従って一般歯科治療のみならず、近隣のかかりつけ歯科開業医の先生にお願いをしており、

緊密な病診連携のもと、それぞれの特性を生かし領域分担を図り、

患者様によりよい口腔外科治療を行えるよう日々取り組んでいます。

 

また開設当初よりインプラント治療を導入しており、通常の埋入植立手術のほかに、

骨吸収が著しく通法では埋入植立が困難な難症例については、

事前あるいは同時に骨造成を行いインプラントの植立を行う等、様々な症例に対応しています。

詳しくは担当医にご相談ください。

 

また、往診にて歯科治療を行っている先生方より、基礎疾患を有するためにリスクが高く、

抜歯等の外科的処置が行えず入れ歯等の治療が進まない方の入院管理下での治療も受け入れています。

 

最近では、不整脈による血栓の予防や脳梗塞の為、抗凝固薬(血をさらさらにする薬と言われています)を服用している患者様が多くなってきています。

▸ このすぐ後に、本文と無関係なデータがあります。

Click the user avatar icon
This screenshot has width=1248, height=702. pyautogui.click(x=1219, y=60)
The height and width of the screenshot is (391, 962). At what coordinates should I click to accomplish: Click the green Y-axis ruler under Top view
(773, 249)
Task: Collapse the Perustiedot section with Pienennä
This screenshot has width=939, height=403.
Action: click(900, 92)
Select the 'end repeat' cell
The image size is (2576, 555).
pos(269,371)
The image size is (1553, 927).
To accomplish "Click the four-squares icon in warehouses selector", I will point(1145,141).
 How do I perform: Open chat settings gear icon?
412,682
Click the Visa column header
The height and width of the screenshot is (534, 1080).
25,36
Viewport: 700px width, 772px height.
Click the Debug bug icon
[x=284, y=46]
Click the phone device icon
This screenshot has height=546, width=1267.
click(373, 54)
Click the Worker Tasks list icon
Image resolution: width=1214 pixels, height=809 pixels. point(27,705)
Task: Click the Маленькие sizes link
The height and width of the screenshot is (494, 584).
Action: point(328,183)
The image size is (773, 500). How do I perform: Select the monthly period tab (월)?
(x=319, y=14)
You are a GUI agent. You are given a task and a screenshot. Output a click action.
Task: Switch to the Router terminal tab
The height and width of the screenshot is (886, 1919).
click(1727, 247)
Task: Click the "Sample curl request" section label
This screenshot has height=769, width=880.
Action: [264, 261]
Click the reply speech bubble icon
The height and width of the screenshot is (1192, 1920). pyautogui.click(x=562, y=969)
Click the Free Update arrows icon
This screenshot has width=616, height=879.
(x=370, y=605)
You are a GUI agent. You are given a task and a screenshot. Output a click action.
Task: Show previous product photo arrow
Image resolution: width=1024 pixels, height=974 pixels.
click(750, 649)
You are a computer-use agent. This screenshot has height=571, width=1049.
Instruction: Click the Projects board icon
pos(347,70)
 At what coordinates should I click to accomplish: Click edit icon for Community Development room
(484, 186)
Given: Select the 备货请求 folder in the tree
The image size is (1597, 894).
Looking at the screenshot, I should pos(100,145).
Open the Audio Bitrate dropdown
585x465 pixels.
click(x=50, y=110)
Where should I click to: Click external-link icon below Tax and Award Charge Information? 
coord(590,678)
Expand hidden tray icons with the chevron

これらの方に対し、抜歯や外科的な処置の際に、一時的な休薬により血栓の発症や、

脳梗塞の再発等が約1%生じると言われており、発症の際はより重篤な状態になるとの報告があります。

 

当科では医科の主治医との病態に対する対診を行い、

短期間の入院管理下(ほとんどが1泊2日)に外科的処置を行い、

基礎疾患のモニターや術後の異常な出血に対応する為の体制を整え、

琵琶湖大橋病院の内科・糖尿病センター・透析センターや関連科と連携をとり、

より安全に歯科の処置が行えるようにしています。

(社)日本口腔外科学会ホームページ(一般向け) http://www.jsoms.or.jp/public/
 
取り扱い疾患

 

◆口腔外科的疾患

インプラント治療、埋伏歯(親知らず・正中過剰埋伏歯等)の抜歯、

顎顔面領域の炎症・外傷、顎骨骨折、顎口腔腫瘍(口腔領域の腫瘍・口腔がん検診等)、

嚢胞性疾患、顎変形症、顎関節疾患、口腔粘膜疾患、唾液腺疾患等。

 

◆基礎疾患を有する患者様の治療

心疾患・糖尿病・脳血管障害等の基礎疾患を有する患者様の入院管理下での観血的処置、

障がい者(児)の入院全麻下歯科治療、寝たきり高齢者の入院下での治療等。

 

◆地域医療機関の先生方へ

近年では高齢化や社会構造の複雑化によるストレス等により、

基礎疾患を有する患者さんが増加しています。

特に抗血栓療法を行っている患者さんの抜歯等の外科処置の依頼が、

かかりつけ歯科医院より多数あります。

医科主治医の先生方には、患者さんの現況、服薬内容等の情報収集の為、対診を行っており、

その情報による対応下に外科的な処置を行っています。

その後、義歯の作製やう蝕・歯周症の治療に関して、かかりつけ歯科へ逆紹介をしています。

このように歯科口腔外科は、医科歯科の間を取り持つ診療科として、我々の診療科は機能しています。

今後とも、対診の際には何卒よろしくお願い致します。